Фриц Маутнер - Ипатия
Ипатия не могла говорить иначе. Все студенты почувствовали, что она думала не о себе, что она вовсе не хотела подчеркнуть своей красоты, когда при этих словах все крепче и крепче нажимали на стол ее белые пальцы. Затем она вскочила и продолжала говорить с такими горящими глазами, что, казалось, от ее лица исходит сияние.
– Нелегка была судьба женщин – современниц Платона и Перикла. Мыслящие женщины великой эпохи тяжелой ценой должны были завоевывать себе возможность быть равноправными товарищами великих мужей. Всякая грязь и пошлость лилась на них, и не все они остались чисты. Но лучшие люди того времени были далеки от того, чтобы презирать женщину. Они были слишком благородны, чтобы стыдиться красоты и радости там, где были и радость и красота; они были слишком честны, чтобы не быть благодарными, если могли обменяться с благородной сверстницей мыслями, которые посылали им обоим боги. Да, они были слишком честны, чтобы женщину, посвятившую свою жизнь познанию, учению, поискам истины, одним презрительным словом приравнять к животным. И если весь мир склонится перед софизмами[16] церковного учения, то по воле богов останется одна женщина, которая будет бороться с лишением ее человеческого достоинства во имя уподобления мужчин неведомым ангелам. Быть может, когда-нибудь, некий новый народ научит нас, что любовь к женщине есть в то же время и величайшее уважение! – Ипатия много отдала бы, чтобы удержаться и не посмотреть в эту минуту на белокурого юношу, сидевшего на правой скамейке. – Да, господа, простите мне мое волнение, но эта борьба за истину в конце концов затрагивает и меня лично… Вы не знаете всего, что мне приходится слышать и читать… и так, пока не появится народ лучше греков, до тех пор буду я утверждать, что подруги великих греков – Феона, Фаргелия, Тимандра и пресловутая Аспазия представляют собой более благородные женские образы, чем ученицы Иеронима, отрекавшиеся от всего человеческого, от красоты, счастья, знания, как будто они сознательно хотели сделать себя болезнью человеческого рода. Лучше какая-нибудь Аспазия, чем монахиня!

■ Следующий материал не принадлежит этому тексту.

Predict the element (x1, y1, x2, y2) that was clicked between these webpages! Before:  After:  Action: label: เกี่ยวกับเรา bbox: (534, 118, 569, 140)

Ипатия не могла продолжать. С последних рядов начали шуметь. Сначала раздался резкий свист, а затем со стороны сотни раздраженных слушателей – вой, свист и шипенье. Остальные студенты слушали несколько секунд, как будто этот перерыв был успехом прекрасного оратора. Затем несколько сот человек вскочили как один и в один голос с воодушевлением и угрозой закричали: «Да здравствует Ипатия!». Они махали своими тетрадями и шапками и сами, не зная почему, пожимали друг другу руки. И лишь потом вспомнили о противниках, но не так, как обычно, чтобы восстановить порядок и обеспечить продолжение лекции. Нет, на этот раз вышло иначе. Нельзя постоянно только кричать «ура» и размахивать шапками. Надо ведь как-нибудь выразить свой восторг, радость и восхищение Ипатией! И после неописуемой овации сторонники последней без гнева и злобы, а исключительно из огромной радости поколотили врагов и выкинули их на улицу.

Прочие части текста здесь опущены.